Locarno Antlaşması, 5-16 Ekim 1925 tarihleri arasında İsviçre’nin Locarno kentinde müzakere edilen ve 1 Aralık 1925’te Londra’da imzalanan antlaşma.
I.Dünya Savaşı sonrasında Avrupa ülkeleri arasındaki ilişkileri normalleştirmeyi hedefleyen çabaların bir zinciri olan Locarno Antlaşması Batı Avrupa’daki sınırların değişmezliğini teyid ederken, Doğu Avrupa’daki sınırların revizyona tâbi tutulmasına imkân tanıdı.
Sebepler
Fransa, Almanya’nın Birinci Dünya Savaşı sonunda imzalamak zorunda kaldığı Versailles Anlaşması ile 1871’de kaybettiği Alsaice-Lorrane bölgesini geri almıştı. Ancak, savaşın sonunda Almanya’nın zamanlıca ateşkes teklif etmiş olması neticesinde, Alman ordusu örselenmeden kalmıştı.
Versailles Antlaşması’nın kısıtlayıcı hükümleriyle tatmin olmayarak savaş sonrasında Almanya çevresinde bir ittifak zinciri kurmak isteyen Fransa, aynı zamanda Almanya’nın sınırlarının değişmeyeceği hakkında güvenceler istemekteydi.
Bu tarihlerde Almanya da, kötü giden ekonomisini tamirat ve tazminat sorununda Fransa ile iyi ilişkiler kurarak ferahlatmayı hedefliyordu. Bu nedenle Alman Hükümeti, Şubat 1925’te, Fransa’ya bir nota göndererek, bir karşılıklı güvenlik paktı kurulmasını önerdi. Böylece, Fransa ile Almanya arasındaki ilişkilerde, bir yumuşama başladı.
Antlaşma
Bunun üzerine Almanya,Fransa, İngiltere, İtalya, Belçika, Polonya ve Çekoslvakya arasında, 5 Ekim 1925’te, Locarno’da bir konferans toplandı. Müzakereler sonunda, 16 Ekim 1925’te, Locarno Antlaşması imza için hazırlanmıştır ve 1 Aralık 1925’te Londra’da imzalanmıştır. Antlaşmaya göre, Almanya, Fransa ve Belçika sınırlarının kesin ve sürekli olduğunu kabul etmiştir.
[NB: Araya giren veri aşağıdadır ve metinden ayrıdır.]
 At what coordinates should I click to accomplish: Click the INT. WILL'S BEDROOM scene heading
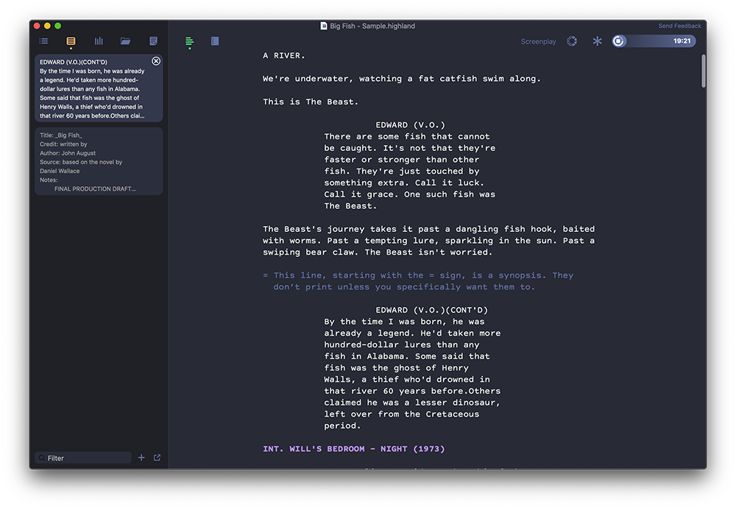pyautogui.click(x=353, y=448)
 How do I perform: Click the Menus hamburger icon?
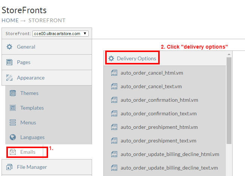tap(13, 122)
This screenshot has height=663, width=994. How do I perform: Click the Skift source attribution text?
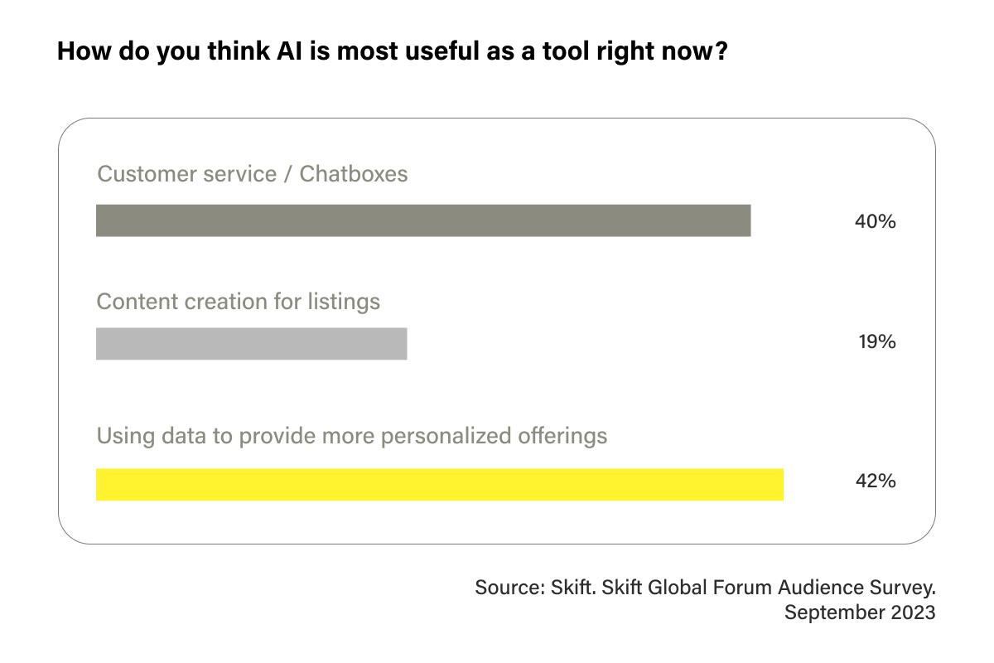[705, 588]
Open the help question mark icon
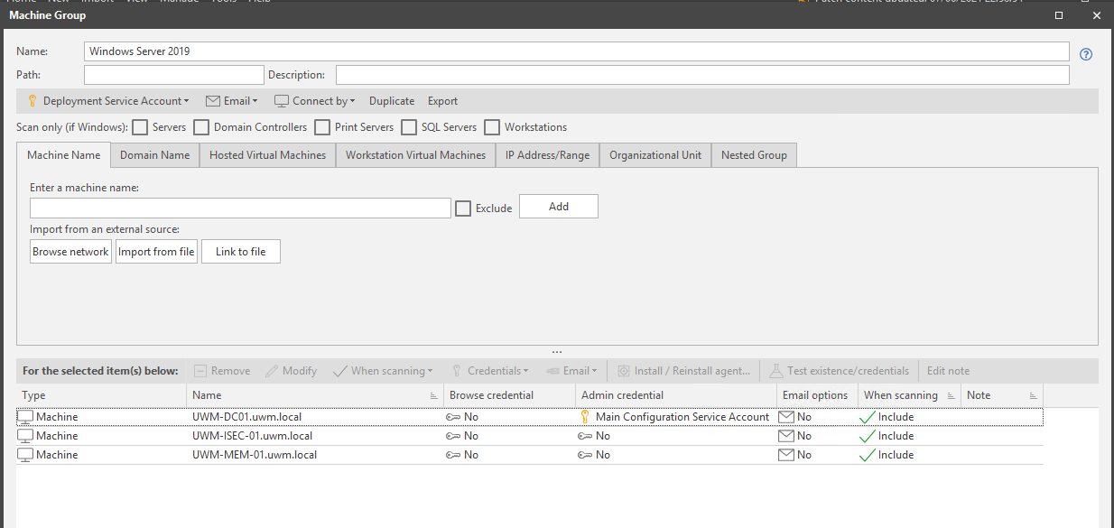Viewport: 1114px width, 528px height. [1085, 54]
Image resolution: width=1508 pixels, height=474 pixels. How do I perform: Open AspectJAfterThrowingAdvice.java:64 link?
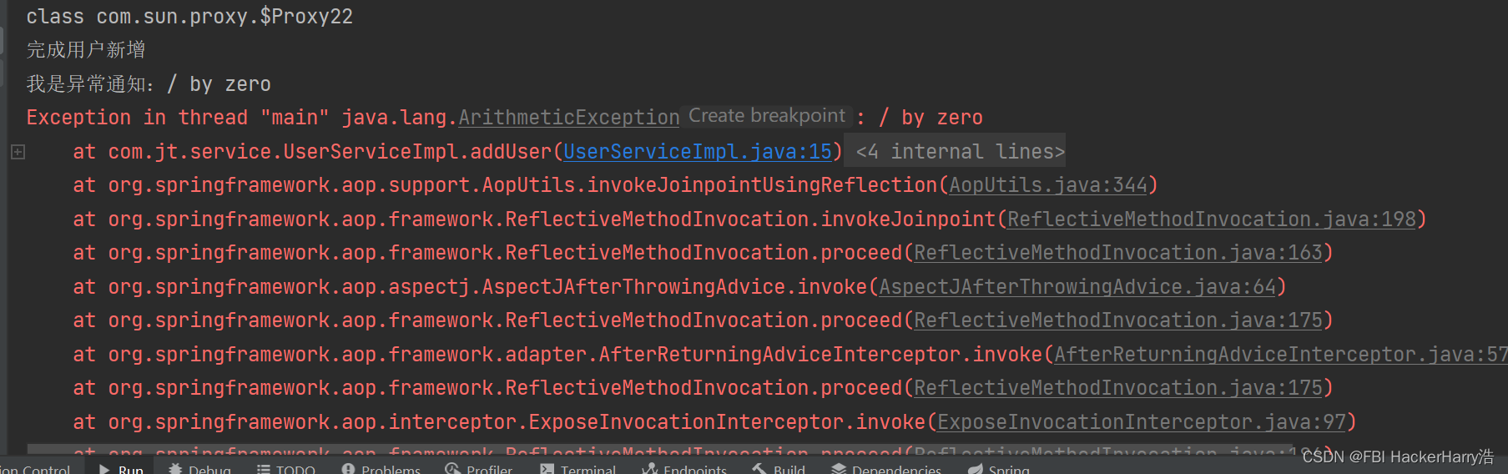point(1077,287)
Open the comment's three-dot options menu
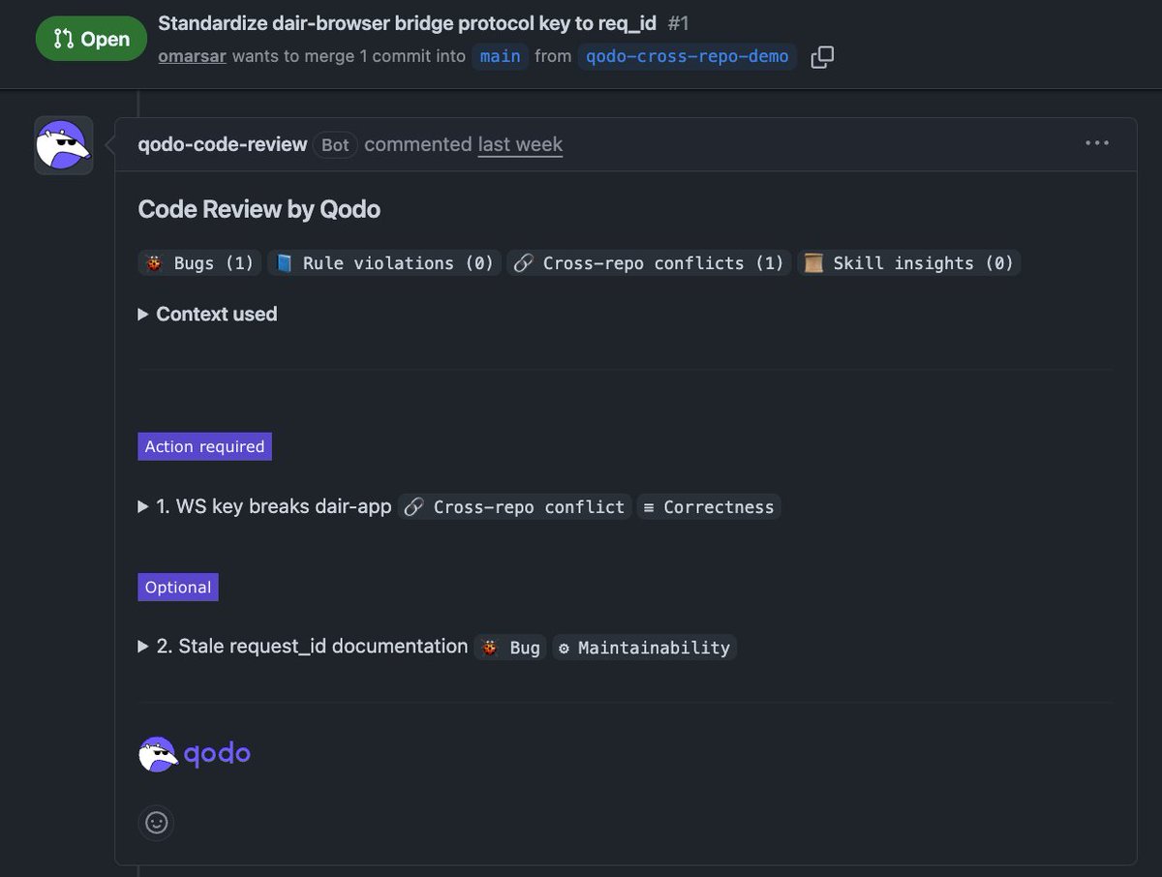The width and height of the screenshot is (1162, 877). [x=1097, y=143]
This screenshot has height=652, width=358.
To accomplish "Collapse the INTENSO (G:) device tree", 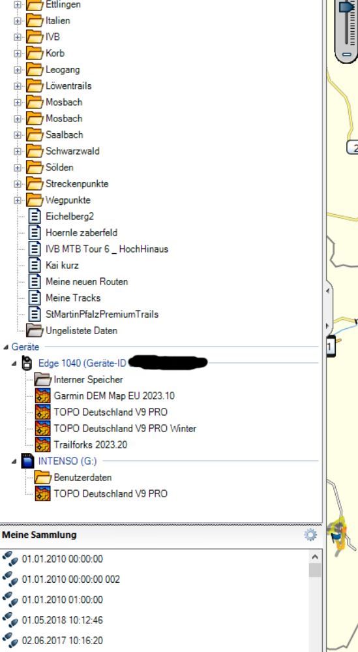I will click(14, 461).
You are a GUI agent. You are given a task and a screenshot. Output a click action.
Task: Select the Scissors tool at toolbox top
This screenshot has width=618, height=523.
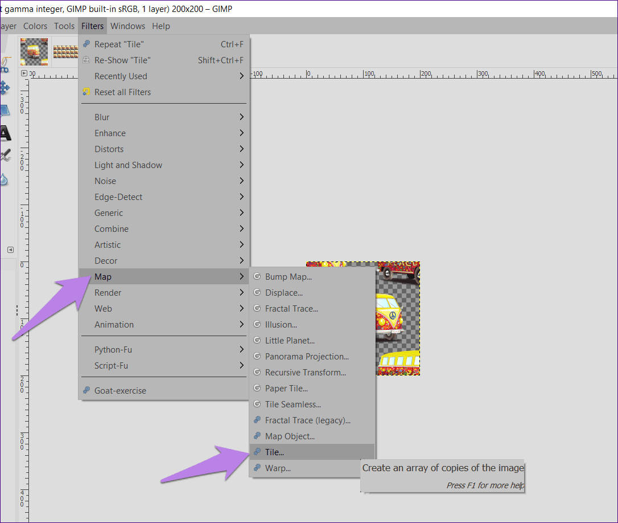coord(5,65)
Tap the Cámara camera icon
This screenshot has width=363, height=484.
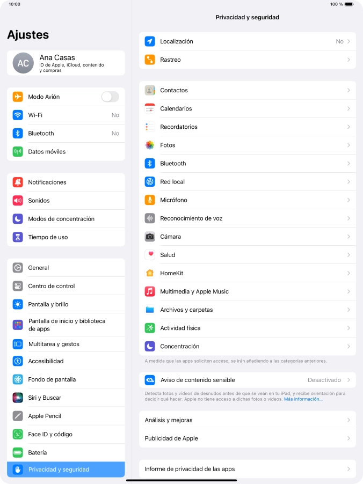pos(150,237)

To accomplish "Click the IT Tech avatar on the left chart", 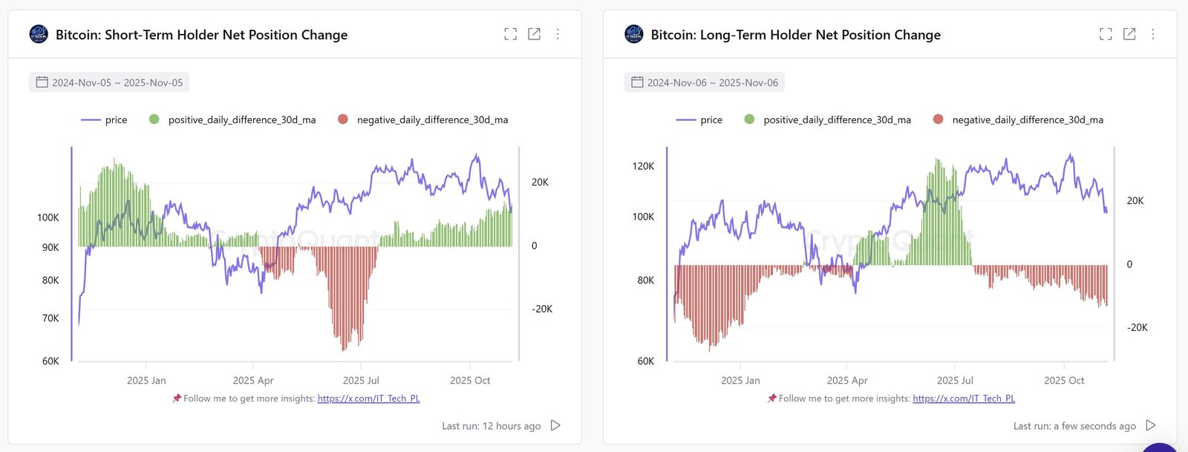I will click(38, 33).
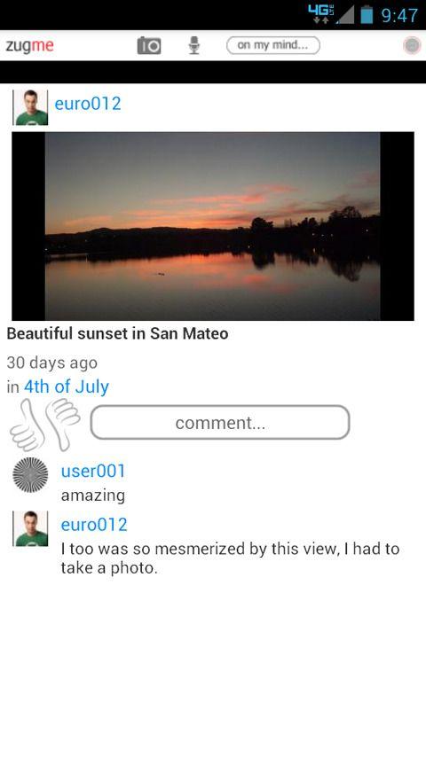The image size is (426, 757).
Task: Focus the comment... input field
Action: (220, 423)
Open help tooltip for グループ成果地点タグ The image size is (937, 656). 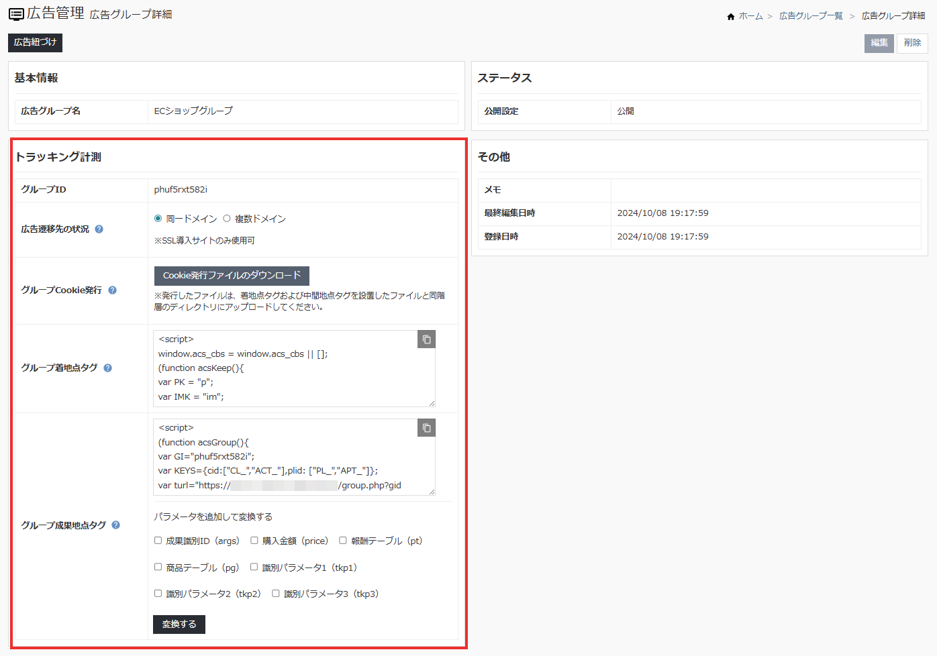click(x=116, y=525)
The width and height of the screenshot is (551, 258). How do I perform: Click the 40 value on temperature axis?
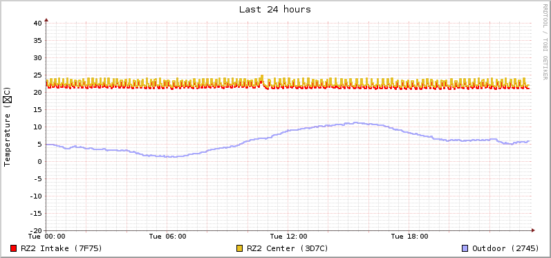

Bu konuda bir anlaşmazlık çıkması halinde kuvvete başvurulmaması ve sorunun Milletler Cemiyeti’ne götürmesi hususunda da mutabık kalınmıştır. Bundan dolayı, Antlaşmanın Almanya’nın Milletler Cemiyeti’ne üye olduğunda yürürlüğe girmesi kabul edilmiştir.
Sonuçlar
Almanya, Locarno Antlaşması ile dışlanmış olduğu uluslararası sisteme yeniden dahil edilmiştir. Antlaşmalardan hemen sonra da, bu ülke 1926’da, Milletler Cemiyeti’ne üye olmuştur. Öte yandan, Almanya bu antlaşma ile batı sınırlarının değişmezliğini kabul etmiş, ancak aynı güvenceyi doğu sınırları için vermemiştir. Bu durumda Fransa kendi sınırlarını garanti almaya çalışırken, Polonya ve Çekoslovakya’ya kefil olmak zorunda kalmış ve bu ülkelere güvenilirlikleri şüpheli ilave taahhütler vermek zorunda kalmıştır.
Antlaşma kırılgan diplomasinin örneklerinden biri olmaktan kurtulamadı. Antlaşmadan büyük düşkırıklığına uğrayan Polonya’nın o dönemdeki Dışişleri Bakanı Jozef Beck varılan mutabakatı “Almanya’ya Batı’daki barışın korunmasını teminen Doğu’ya saldırması resmi olarak rica edilmiştir” şeklinde yorumladı.
1922 yılında Almanya ile imzaladığı Rapallo Antlaşması’na rağmen bu ülkenin yeniden Batı Avrupa eksenine girmesi, Sovyetler Birliği’nin de dışlanmışlık hissini pekiştirdi.
Buna rağmen, anlaşma Batı Avrupa’da bir diplomasi zaferi olarak kutlandı. Anlaşmanın müzakerecilerinden İngiliz Dışişleri Bakanı Sir Austen Chamberlain 1925’te, Fransız Dışişleri Bakanı Aristide Briand ve Alman Dışişleri Bakanı Gustav Stresemann 1926’da Nobel Barış Ödülü’ne layık görüldüler.
Anlaşmanın anlamını yitirmesi
Barış ödüllerine rağmen barışın kendisi sağlanamadı. Weimar Cumhuriyeti’nin çöküşü ve Nazilerin iktidara gelişinden sonra Batılı devletlerin uyguladıkları yatıştırma politikasının ilk kurbanı 1938’de Çekoslovakya oldu ve II. Dünya Savaşı da 1939’da Almanya’nın Polonya’ya taarruzu ile başladı. Bu iki devletten sonra da sıra Almanya’nın batı sınırına geldi ve Belçika ile Fransa 1940’ta Alman işgaline girdi.